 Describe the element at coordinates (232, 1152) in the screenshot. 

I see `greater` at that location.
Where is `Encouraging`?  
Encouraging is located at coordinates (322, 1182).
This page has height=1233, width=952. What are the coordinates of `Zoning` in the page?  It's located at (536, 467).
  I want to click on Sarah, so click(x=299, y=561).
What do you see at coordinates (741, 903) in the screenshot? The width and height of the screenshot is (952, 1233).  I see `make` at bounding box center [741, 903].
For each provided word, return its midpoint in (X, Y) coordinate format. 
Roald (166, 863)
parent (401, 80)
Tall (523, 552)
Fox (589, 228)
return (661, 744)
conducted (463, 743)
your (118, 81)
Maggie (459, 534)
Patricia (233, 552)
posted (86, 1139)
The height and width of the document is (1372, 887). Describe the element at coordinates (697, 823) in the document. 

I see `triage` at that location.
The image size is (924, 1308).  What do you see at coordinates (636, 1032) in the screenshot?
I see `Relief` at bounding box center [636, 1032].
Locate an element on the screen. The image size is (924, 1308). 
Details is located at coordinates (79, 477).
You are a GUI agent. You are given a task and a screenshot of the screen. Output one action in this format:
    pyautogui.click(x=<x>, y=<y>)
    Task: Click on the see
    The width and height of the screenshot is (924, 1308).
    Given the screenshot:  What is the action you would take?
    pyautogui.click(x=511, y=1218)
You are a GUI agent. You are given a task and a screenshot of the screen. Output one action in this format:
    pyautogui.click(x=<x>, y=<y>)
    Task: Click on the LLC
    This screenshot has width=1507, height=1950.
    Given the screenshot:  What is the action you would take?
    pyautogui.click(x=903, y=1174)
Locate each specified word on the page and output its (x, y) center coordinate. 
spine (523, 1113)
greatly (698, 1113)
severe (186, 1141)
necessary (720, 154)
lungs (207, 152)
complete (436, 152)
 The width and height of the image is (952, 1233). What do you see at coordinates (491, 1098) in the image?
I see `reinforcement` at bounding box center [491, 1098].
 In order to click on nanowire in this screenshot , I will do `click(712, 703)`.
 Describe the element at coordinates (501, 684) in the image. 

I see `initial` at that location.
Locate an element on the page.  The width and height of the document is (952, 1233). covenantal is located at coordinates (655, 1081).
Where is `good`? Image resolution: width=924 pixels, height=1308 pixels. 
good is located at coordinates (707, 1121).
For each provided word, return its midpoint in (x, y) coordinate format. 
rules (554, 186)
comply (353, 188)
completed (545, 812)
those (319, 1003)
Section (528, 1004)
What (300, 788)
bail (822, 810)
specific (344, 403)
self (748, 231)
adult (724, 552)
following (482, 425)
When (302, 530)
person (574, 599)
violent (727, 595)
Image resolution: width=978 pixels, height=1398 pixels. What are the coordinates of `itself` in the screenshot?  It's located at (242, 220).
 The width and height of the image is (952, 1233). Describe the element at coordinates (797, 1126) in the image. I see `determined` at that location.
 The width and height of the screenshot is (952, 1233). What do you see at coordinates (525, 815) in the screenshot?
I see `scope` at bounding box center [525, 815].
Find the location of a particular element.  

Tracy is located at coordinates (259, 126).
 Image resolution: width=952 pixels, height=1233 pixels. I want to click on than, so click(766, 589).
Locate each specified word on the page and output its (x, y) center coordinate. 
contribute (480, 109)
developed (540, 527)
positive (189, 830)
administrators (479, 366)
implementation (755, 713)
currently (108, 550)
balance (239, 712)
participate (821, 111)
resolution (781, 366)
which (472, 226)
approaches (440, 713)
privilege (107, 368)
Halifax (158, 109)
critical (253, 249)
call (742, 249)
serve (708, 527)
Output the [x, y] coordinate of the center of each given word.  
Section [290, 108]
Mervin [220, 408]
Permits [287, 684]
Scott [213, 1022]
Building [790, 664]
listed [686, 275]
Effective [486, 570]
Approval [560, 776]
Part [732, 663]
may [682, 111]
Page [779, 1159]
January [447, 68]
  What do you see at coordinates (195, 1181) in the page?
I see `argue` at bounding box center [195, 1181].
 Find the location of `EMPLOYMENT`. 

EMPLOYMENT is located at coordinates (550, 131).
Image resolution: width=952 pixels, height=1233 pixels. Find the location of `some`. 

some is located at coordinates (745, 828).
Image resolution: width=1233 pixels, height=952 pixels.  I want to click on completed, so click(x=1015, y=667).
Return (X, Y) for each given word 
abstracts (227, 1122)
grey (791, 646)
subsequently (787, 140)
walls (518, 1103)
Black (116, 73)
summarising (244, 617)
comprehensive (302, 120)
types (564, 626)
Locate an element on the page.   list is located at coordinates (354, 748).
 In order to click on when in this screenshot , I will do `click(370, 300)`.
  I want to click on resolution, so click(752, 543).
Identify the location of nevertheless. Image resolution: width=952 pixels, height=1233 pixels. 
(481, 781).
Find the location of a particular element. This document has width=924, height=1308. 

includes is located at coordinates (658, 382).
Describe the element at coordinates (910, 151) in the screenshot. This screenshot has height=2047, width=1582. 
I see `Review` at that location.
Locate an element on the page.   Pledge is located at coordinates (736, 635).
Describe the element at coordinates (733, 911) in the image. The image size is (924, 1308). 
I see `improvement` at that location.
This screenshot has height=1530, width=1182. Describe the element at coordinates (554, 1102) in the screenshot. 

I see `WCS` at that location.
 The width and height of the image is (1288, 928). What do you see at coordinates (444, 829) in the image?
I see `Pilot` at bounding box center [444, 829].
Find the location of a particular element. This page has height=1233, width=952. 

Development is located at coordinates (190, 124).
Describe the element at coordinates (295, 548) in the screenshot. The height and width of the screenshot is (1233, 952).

__Written problem__.
Render the data from the line with "pixels, height=1308 pixels." to the line with "violent (727, 595)" as a two-column CSV headed text and answer, one row per answer. Wrap each field in quotation marks and replace line breaks with spaces.

__Written response__.
text,answer
"Where is `good`? Image resolution: width=924 pixels, height=1308 pixels.","good is located at coordinates (707, 1121)."
"For each provided word, return its midpoint in (x, y) coordinate format. rules","(554, 186)"
"comply","(353, 188)"
"completed","(545, 812)"
"those","(319, 1003)"
"Section","(528, 1004)"
"What","(300, 788)"
"bail","(822, 810)"
"specific","(344, 403)"
"self","(748, 231)"
"adult","(724, 552)"
"following","(482, 425)"
"When","(302, 530)"
"person","(574, 599)"
"violent","(727, 595)"